The ECB has found shortcomings of more than €10 billion in banks' loan books.
In its annual supervision report, the central bank said its on-site inspections of eurozone banks' books had uncovered shortcomings in how some banks define and/or identify default or nonperforming exposures as well as weaknesses in the way they monitor high-risk borrowers.
It discovered "financial impacts" in excess of €10 billion and said there is a need for banks to set aside more provisions.
The review also found miscalculations in some banks' provisions, identified inadequacies in their credit-granting processes as well as deficiencies in their internal governance and risk management controls, among other areas.
The review is part of the ECB's efforts to tackle European banks' roughly €800 billion stock of nonperforming loans, much of which accumulated during the global financial crisis.

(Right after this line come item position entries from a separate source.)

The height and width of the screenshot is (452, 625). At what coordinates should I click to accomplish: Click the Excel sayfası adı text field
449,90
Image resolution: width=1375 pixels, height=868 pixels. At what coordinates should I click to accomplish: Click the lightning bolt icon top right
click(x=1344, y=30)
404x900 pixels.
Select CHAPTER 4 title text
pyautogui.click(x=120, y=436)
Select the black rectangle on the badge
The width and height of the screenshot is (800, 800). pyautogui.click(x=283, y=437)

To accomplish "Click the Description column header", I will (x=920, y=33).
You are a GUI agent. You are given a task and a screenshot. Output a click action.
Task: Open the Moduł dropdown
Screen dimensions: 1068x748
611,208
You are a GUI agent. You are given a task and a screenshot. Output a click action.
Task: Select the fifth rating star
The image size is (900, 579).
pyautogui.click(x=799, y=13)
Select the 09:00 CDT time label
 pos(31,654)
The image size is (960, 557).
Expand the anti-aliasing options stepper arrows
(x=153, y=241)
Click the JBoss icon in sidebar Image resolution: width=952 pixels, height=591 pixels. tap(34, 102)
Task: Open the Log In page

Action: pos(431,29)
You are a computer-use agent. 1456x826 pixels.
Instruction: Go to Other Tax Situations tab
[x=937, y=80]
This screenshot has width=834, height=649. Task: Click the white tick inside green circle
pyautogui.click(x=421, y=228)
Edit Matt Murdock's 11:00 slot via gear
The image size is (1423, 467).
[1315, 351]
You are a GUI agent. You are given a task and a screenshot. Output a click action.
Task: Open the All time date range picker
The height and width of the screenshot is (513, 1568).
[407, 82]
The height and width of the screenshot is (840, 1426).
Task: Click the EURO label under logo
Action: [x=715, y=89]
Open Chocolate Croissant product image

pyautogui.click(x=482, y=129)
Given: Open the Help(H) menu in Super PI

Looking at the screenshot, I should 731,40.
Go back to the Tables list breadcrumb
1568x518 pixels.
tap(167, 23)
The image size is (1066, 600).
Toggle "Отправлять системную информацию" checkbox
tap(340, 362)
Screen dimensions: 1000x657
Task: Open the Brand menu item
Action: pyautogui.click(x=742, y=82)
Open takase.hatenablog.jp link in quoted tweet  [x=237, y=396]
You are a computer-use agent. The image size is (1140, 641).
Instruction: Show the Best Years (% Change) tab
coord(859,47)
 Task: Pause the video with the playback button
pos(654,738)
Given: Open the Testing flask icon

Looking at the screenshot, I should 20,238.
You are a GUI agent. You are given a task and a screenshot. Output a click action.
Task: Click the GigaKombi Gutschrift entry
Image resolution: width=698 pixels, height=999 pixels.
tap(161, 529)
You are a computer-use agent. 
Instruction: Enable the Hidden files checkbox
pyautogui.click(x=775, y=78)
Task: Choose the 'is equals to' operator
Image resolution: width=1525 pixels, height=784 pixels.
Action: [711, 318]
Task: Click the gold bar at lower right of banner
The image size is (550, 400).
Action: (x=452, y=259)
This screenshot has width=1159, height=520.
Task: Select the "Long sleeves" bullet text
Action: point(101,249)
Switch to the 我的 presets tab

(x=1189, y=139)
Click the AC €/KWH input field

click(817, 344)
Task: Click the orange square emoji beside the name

"[B]anks are making progress: Since early 2015, NPLs have fallen by about €200 billion. This is encouraging, but it's not enough," ECB Supervisory Board Chair Danièle Nouy said, while noting that banks should also deal with potential new bad loans.
Earlier in March, the ECB outlined a series of measures that would require banks to set aside more capital to cover the risk of new loans that turn sour and encourage them to reduce their existing books of NPLs.
Nouy also repeated calls for banks to accelerate efforts to clean up their balance sheets in order to become more profitable. "[T]he good times won't last forever, so banks should make the most of them while they can. When a downturn comes, it will become much more difficult to reduce NPLs," she said.